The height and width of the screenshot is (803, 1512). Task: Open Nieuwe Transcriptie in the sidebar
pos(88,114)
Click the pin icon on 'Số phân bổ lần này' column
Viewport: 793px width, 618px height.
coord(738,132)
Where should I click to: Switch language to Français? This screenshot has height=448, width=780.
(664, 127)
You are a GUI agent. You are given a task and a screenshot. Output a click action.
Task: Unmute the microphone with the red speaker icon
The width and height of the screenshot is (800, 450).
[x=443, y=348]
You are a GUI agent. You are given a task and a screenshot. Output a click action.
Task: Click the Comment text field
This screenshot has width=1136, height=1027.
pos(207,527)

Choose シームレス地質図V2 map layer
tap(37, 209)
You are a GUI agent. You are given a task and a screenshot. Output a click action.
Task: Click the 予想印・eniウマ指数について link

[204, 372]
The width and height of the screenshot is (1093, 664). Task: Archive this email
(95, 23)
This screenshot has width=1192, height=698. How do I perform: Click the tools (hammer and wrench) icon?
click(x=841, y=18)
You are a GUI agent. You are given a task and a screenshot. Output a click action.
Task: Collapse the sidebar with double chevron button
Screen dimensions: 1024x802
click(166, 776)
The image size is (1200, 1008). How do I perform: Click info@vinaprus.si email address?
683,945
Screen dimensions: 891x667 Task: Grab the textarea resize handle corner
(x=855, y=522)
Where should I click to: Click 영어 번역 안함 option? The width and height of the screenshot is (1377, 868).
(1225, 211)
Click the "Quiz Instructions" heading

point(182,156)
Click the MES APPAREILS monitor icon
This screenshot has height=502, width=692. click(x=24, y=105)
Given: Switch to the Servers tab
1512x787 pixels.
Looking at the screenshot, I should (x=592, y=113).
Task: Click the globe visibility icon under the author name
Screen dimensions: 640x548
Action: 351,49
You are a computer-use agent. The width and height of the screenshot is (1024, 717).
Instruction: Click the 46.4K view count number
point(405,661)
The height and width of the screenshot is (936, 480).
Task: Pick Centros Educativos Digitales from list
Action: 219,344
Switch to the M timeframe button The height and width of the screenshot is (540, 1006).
----
WHAT THE TASK REQUIRES: What you give back should be exactly the lines of the data above from the line with "Where should I click to: Click" through the line with "You are a computer-use", both of those included, and nothing more.

WRITTEN REPLY:
Where should I click to: Click 영어 번역 안함 option? The width and height of the screenshot is (1377, 868).
(1225, 211)
Click the "Quiz Instructions" heading

point(182,156)
Click the MES APPAREILS monitor icon
This screenshot has height=502, width=692. click(x=24, y=105)
Given: Switch to the Servers tab
1512x787 pixels.
Looking at the screenshot, I should (x=592, y=113).
Task: Click the globe visibility icon under the author name
Screen dimensions: 640x548
Action: 351,49
You are a computer-use agent. The width and height of the screenshot is (1024, 717).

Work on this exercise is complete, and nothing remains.